The definitions used in this glossary of terminology either have been provided by the authors of the articles, or have been extracted wholly or in part, or paraphrased from the following sources: The American Medical Association Encyclopedia of Medicine, Charles B. Clayman, MD, Medical Editor, Random House, New York, 1989; Biotechnology from A to Z, 2d Edition, William Bains, Oxford University Press, New York, New York, 2002; A Dictionary of Genetics, 6th Edition, Robert C. King and William D. Stansfield, Oxford University Press, New York, New York, 2002; Dorland's Illustrated Medical Dictionary, 29th and 30th Editions, W. B. Saunders Company, Philadelphia, 2000, 2003; Genes VII, Benjamin Lewin, Oxford University Press, New York, New York, 2000; The Gale Encyclopedia of Genetic Disorders, Volumes I and II, Stacey L. Blachford, Ed., Thomson Learning, New York, New York, 2002; The Merriam-Webster Dictionary, Merriam-Webster, Inc., Springfield, Massachusetts, 1997; Molecular Biology of the Cell, 3rd Edition, Bruce Alberts, et al., Garland Publishing, 1994; The Random House Dictionary of the English Language, Unabridged Edition, 1966; Webster's Ninth New Collegiate Dictionary, 1991.
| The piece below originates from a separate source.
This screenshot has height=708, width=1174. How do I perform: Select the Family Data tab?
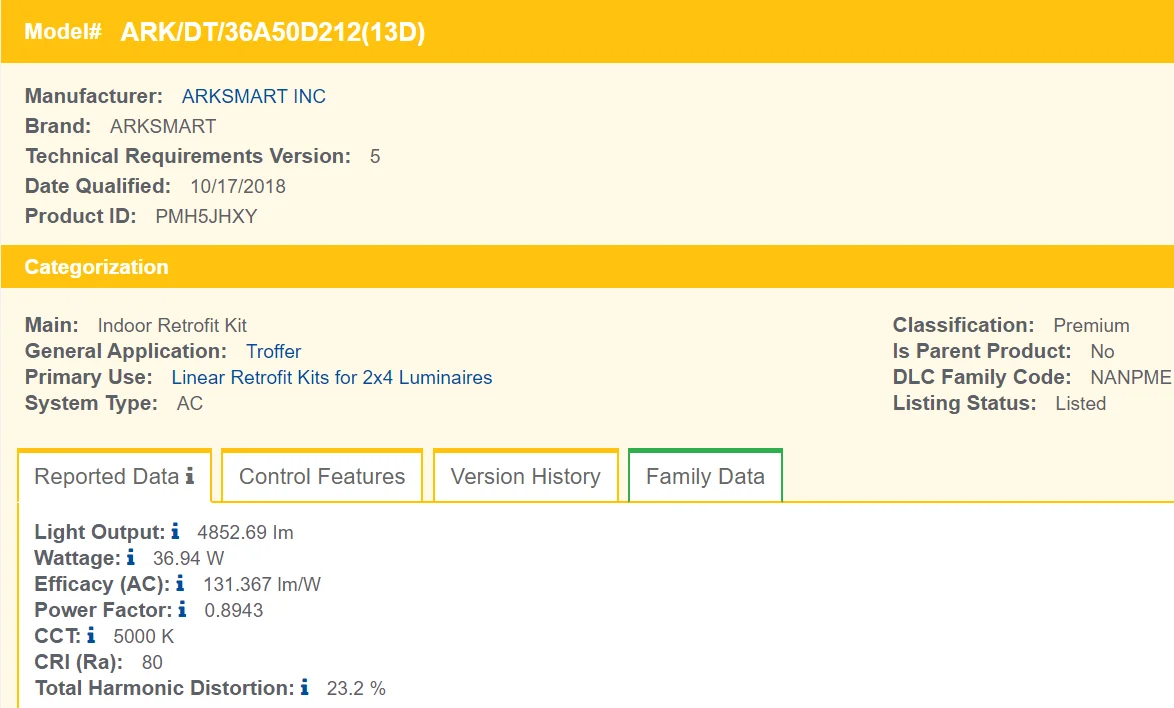[x=705, y=477]
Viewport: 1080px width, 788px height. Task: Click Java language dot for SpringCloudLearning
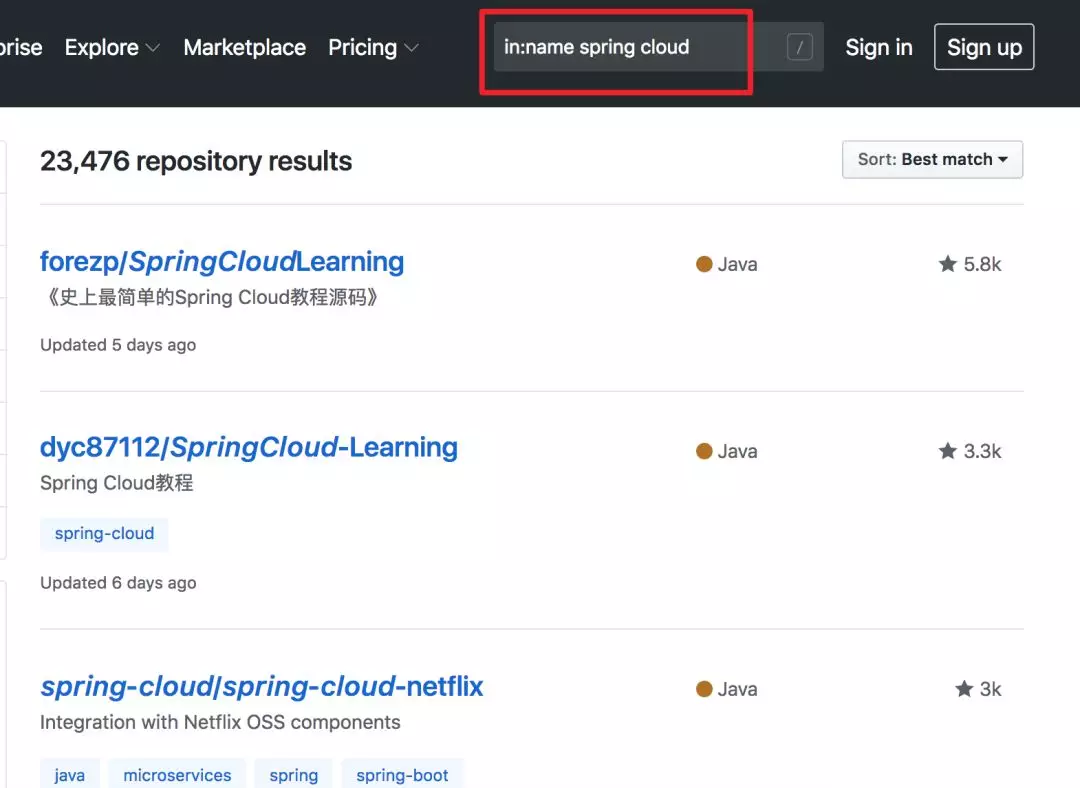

1. An individual who harbors the specific organisms of a disease without manifest symptoms and is capable of transmitting the infection; the condition of such an individual is referred to as the carrier state.

2. Electron carrier; a chemical substance that can accept one or more electrons and then donate them to another substance (being reduced and then reoxidized).

3. An instrument or apparatus for carrying something.

4. In genetics, an individual who is heterozygous for a recessive gene and thus does not express the recessive phenotype but can transmit it to offspring. Only females can be carriers of X-linked recessive traits.

5. A substance that carries a radioisotopic or other label, as in a tracer study. A second isotope mixed with a particular isotope is also referred to as a carrier.

6. A transport protein that carries specific substances, e.g., in the blood or across cell membranes.

7. In immunology, a macromolecular substance to which a hapten is coupled in order to produce an immune response against the hapten, immune responses being usually produced only against large molecules capable of simultaneously binding both B cells and helper T cells.